- **Work order**: Start at the line that contains "You are a computer-use agent. 1024x666". Repeat it and each line after it, exactly, up to and including the final line of the data.

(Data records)
•••

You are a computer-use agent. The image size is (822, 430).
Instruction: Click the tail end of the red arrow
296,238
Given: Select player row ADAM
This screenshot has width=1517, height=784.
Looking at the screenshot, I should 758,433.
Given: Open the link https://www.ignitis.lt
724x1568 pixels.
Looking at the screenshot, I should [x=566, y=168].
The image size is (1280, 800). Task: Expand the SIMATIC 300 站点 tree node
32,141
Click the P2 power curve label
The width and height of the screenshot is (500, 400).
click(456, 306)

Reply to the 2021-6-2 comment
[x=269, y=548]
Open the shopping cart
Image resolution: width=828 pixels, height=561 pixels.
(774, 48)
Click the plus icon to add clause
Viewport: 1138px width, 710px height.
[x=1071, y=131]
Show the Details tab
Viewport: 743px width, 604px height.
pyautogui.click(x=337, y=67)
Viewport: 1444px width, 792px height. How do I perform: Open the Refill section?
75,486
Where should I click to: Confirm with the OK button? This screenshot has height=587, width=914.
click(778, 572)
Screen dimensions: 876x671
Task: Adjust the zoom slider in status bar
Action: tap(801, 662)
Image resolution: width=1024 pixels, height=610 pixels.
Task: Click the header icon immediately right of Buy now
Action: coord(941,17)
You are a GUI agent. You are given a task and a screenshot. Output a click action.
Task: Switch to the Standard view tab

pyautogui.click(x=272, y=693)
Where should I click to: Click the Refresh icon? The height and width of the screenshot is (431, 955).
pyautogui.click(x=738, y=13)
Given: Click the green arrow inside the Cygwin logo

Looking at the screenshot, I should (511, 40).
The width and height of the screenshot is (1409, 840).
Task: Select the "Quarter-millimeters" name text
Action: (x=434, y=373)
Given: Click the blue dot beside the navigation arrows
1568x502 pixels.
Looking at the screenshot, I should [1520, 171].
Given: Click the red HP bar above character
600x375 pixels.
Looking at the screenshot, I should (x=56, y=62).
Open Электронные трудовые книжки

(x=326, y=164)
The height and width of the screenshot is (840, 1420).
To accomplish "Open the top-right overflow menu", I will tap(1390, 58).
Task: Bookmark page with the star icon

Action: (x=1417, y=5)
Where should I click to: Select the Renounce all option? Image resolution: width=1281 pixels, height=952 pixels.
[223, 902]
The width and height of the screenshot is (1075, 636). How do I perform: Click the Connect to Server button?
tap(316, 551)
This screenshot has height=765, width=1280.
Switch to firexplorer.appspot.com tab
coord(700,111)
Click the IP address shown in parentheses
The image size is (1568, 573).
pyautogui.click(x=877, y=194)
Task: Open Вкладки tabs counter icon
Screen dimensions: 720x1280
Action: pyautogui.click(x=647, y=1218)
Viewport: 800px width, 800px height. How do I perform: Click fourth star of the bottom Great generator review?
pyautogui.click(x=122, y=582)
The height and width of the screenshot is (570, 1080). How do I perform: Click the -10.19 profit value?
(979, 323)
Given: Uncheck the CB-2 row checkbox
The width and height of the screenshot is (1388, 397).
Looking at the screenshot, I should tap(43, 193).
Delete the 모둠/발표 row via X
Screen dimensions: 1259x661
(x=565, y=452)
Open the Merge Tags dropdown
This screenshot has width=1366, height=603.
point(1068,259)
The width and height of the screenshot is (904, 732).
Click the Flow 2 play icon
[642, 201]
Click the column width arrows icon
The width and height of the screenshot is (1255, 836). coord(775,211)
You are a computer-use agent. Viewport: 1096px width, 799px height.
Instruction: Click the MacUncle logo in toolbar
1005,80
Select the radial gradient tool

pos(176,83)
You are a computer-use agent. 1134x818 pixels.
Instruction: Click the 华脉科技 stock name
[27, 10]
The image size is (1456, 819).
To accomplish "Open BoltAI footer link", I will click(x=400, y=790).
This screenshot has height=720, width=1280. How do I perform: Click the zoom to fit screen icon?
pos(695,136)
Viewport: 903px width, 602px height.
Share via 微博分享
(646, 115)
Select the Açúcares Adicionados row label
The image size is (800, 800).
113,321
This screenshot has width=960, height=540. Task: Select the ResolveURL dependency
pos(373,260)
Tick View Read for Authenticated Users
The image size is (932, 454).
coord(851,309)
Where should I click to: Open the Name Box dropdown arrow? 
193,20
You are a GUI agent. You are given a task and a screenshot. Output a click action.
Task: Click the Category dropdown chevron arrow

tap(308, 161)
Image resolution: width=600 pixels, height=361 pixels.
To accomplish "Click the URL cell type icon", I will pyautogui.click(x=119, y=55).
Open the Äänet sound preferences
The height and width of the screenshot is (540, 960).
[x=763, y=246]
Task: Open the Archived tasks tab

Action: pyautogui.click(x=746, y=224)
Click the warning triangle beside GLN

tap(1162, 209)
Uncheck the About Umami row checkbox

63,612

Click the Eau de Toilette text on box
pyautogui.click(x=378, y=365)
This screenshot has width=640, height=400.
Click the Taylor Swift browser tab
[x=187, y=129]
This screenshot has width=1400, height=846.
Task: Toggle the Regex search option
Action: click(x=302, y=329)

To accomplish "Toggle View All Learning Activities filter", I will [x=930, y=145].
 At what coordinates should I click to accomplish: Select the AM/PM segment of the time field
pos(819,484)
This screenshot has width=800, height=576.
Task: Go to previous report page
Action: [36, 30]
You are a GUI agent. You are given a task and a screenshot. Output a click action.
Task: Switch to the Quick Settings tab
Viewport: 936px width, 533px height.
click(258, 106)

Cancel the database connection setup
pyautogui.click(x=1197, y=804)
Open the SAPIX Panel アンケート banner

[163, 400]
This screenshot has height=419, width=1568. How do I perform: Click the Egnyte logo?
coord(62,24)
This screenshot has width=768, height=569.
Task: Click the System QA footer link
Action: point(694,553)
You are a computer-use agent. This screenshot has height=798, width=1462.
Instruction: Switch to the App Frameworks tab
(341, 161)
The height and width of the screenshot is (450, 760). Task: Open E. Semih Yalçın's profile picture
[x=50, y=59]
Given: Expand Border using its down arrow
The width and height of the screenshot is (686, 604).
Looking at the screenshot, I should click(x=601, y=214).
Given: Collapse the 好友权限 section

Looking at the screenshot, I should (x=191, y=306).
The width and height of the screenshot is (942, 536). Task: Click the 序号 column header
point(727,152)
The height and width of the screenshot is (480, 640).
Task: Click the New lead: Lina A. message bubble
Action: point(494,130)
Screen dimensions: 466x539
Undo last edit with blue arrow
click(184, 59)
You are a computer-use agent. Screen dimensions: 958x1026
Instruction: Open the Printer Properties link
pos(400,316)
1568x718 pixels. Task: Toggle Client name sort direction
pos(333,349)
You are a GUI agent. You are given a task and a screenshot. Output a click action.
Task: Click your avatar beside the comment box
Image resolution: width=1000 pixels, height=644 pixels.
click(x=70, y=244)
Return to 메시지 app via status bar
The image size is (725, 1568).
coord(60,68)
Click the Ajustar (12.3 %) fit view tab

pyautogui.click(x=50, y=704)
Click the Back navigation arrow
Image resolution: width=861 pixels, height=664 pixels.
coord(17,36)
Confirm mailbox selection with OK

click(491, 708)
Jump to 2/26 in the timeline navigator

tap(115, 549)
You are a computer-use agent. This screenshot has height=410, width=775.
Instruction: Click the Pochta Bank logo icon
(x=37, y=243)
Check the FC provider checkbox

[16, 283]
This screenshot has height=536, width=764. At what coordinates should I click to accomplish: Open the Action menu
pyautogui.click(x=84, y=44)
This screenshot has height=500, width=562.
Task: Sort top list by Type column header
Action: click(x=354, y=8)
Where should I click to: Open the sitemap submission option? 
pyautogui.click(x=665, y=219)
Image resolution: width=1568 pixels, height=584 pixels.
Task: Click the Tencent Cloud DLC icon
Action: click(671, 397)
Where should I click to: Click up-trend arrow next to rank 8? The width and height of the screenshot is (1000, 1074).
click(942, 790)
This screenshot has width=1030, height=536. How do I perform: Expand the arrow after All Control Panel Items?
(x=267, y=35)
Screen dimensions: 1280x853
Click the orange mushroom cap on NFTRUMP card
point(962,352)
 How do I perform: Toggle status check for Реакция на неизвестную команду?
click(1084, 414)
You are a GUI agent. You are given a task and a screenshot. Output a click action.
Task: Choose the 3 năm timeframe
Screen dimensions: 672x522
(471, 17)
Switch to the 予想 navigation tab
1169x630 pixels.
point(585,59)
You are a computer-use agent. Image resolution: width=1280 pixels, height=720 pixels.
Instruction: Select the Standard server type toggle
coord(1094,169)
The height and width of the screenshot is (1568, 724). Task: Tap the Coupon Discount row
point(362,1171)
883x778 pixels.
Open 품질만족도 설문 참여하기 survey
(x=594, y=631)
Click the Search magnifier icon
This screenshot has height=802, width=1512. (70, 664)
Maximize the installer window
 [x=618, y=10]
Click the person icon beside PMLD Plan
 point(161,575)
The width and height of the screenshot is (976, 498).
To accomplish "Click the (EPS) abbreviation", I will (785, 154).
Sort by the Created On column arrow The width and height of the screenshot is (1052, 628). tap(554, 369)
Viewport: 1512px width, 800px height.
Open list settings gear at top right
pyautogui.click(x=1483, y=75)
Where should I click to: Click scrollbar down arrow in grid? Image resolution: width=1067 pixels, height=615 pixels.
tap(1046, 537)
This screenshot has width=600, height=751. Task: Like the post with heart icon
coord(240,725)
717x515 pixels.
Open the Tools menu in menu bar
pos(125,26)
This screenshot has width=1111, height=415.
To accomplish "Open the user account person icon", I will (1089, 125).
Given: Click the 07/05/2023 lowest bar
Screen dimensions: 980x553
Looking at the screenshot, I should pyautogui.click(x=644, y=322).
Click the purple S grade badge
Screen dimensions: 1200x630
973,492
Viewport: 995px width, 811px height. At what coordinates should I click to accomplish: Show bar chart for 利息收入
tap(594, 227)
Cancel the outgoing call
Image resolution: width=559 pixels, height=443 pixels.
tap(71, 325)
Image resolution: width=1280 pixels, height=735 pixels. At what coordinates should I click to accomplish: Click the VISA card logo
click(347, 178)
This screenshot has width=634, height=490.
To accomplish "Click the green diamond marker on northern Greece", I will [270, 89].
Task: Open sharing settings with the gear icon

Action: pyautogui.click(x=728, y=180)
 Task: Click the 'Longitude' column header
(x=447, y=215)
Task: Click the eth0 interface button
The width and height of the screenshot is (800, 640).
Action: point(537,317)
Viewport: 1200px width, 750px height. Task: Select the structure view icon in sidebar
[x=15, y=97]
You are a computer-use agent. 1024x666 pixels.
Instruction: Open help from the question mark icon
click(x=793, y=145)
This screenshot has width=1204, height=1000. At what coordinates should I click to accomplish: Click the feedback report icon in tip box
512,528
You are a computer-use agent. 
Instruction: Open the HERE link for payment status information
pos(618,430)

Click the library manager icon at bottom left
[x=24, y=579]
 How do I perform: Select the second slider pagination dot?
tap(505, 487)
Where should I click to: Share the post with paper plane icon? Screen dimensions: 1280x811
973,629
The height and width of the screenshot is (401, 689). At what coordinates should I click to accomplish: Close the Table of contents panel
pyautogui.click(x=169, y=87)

•••

- **Exercise response**:
You are a computer-use agent. 1024x666 pixels.
Instruction: Open help from the question mark icon
click(x=793, y=145)
This screenshot has width=1204, height=1000. At what coordinates should I click to accomplish: Click the feedback report icon in tip box
512,528
You are a computer-use agent. 
Instruction: Open the HERE link for payment status information
pos(618,430)

Click the library manager icon at bottom left
[x=24, y=579]
 How do I perform: Select the second slider pagination dot?
tap(505, 487)
Where should I click to: Share the post with paper plane icon? Screen dimensions: 1280x811
973,629
The height and width of the screenshot is (401, 689). At what coordinates should I click to accomplish: Close the Table of contents panel
pyautogui.click(x=169, y=87)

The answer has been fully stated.